Saw IV
By: Julian on October 30, 2007  |  Comments ()  |  Bookmark and Share
Director: Darren Lynn Bousman
Starring: Tobin Bell, Lyriq Bent, Costas Mandylor, Scott Patterson, Betsy Russell, Justin Louis, Athena Karkanis, Simon Reynolds
Screenplay: Patrick Melton, Marcus Dunstan
Country: USA
Year: 2007
Australian Release Date: October 25, 2007
OFLC Rating: MA15+ (Strong horror violence, graphic autopsy scene)
Yes… they will capitalise.

When the two Melbourne horror maestros James Wan and Leigh Whannell came together in 2004 to conceive the fiendish ultimate in torture-porn sensibilities, the finished product – the evocatively titled Saw – was unexpectedly successful. So much so, in fact, that it made Wan and Whannell into horror darlings, made over $100 million dollars (from a budget a hundredth of that) and generated a veritable franchise. Fast-forward three years, and we're three sequels down. The glory and sheer inventiveness of the films wore off almost as quickly as they were produced – Saw IV is merely an exercise in visual excess, far less inspired than any of its predecessors and a colossal disappointment.

Explore the material:
A. Condense the paragraph of the Saw IV review that begins "When the two Melbourne horror maestros" into a shorter version, keeping its main facts.
B. Reproduce the stretch of the Saw IV review from "When the two" through "a colossal disappointment.", substituting "follow-ups" for "sequels".
C. Write the next part of the Saw IV review, picking up after its final sentence.

Extracted material:
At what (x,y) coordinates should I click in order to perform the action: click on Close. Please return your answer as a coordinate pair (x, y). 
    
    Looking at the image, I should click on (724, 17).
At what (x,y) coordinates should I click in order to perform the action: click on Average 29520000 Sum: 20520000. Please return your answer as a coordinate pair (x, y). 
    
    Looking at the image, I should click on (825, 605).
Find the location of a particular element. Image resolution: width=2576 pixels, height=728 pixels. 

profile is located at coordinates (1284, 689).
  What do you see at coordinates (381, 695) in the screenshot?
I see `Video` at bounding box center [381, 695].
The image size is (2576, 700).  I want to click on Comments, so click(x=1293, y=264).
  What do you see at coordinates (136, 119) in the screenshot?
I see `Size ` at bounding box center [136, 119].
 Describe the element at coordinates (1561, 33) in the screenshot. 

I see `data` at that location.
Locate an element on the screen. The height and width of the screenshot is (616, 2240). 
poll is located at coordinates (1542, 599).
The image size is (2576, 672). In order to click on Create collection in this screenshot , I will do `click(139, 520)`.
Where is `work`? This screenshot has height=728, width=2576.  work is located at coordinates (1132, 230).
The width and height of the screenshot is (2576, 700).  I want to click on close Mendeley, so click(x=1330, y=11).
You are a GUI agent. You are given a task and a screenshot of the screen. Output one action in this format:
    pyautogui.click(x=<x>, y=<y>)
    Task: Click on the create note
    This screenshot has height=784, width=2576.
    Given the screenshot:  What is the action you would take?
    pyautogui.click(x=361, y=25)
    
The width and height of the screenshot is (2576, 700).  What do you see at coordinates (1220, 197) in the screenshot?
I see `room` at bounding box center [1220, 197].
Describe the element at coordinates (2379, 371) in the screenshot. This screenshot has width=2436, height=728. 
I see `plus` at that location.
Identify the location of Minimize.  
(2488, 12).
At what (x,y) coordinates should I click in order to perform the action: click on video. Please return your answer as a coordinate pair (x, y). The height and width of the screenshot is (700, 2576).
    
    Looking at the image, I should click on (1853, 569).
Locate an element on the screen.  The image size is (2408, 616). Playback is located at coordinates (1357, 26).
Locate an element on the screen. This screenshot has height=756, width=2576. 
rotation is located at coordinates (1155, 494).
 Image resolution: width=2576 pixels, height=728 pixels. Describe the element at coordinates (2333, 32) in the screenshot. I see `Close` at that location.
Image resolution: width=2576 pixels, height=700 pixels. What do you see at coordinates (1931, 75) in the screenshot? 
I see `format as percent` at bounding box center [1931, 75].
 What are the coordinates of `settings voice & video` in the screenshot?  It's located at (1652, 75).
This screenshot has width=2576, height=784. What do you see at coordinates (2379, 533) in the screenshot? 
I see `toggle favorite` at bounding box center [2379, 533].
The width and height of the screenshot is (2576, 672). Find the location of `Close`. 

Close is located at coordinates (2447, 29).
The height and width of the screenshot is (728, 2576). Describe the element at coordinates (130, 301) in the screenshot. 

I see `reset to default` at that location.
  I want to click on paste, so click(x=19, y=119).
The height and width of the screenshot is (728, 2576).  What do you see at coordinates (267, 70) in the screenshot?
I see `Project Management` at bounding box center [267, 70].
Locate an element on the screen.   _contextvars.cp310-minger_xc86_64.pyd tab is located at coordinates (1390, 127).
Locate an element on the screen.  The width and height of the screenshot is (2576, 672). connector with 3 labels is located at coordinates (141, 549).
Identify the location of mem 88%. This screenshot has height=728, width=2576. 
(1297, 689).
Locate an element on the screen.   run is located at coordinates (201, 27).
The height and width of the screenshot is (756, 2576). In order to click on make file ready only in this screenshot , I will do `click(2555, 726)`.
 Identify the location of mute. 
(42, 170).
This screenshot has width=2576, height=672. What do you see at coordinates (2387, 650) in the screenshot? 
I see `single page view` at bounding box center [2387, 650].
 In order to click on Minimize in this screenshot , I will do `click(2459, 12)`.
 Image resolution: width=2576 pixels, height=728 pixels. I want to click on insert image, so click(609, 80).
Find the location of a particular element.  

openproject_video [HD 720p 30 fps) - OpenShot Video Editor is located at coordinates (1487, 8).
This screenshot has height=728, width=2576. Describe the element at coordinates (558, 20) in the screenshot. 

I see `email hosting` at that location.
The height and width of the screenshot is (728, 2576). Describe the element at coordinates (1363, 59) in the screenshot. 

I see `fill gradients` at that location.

Exercise results:
A. In 2004, Melbourne horror filmmakers James Wan and Leigh Whannell created Saw, which became a surprise hit. It made them horror favorites, earned over $100 million on a budget a hundredth of that, and launched a franchise. Three years and three sequels later, the films' inventiveness has faded. Saw IV is little more than visual excess, less inspired than the earlier films and a huge disappointment.

B.
When the two Melbourne horror maestros James Wan and Leigh Whannell came together in 2004 to conceive the fiendish ultimate in torture-porn sensibilities, the finished product – the evocatively titled Saw – was unexpectedly successful. So much so, in fact, that it made Wan and Whannell into horror darlings, made over $100 million dollars (from a budget a hundredth of that) and generated a veritable franchise. Fast-forward three years, and we're three follow-ups down. The glory and sheer inventiveness of the films wore off almost as quickly as they were produced – Saw IV is merely an exercise in visual excess, far less inspired than any of its predecessors and a colossal disappointment.

C.
Jigsaw (Bell), the psycho extraordinaire who masterminded the events of the first three films, is dead, and Saw IV opens with his deliciously graphic autopsy. When the morticians discover a wax-coated tape in Jigsaw's stomach, they notify detectives. The tape is played, with a voice-masked Jigsaw letting the police know that 'the games have just begun'. We rewind as two police officers – Detective Hoffman (Mandylor) and Sergeant Rigg (Bent) – are investigating the aftermath of the traps set in the previous film. When two Feds played by Patterson and Karkanis take the investigation over, both Rigg and Hoffman feel powerless in the investigation, with the former delving into a quasi-obsession. His obsession quickly attracts Jigsaw's attention and Rigg and his girlfriend are kidnapped, flinging them into a game of their own.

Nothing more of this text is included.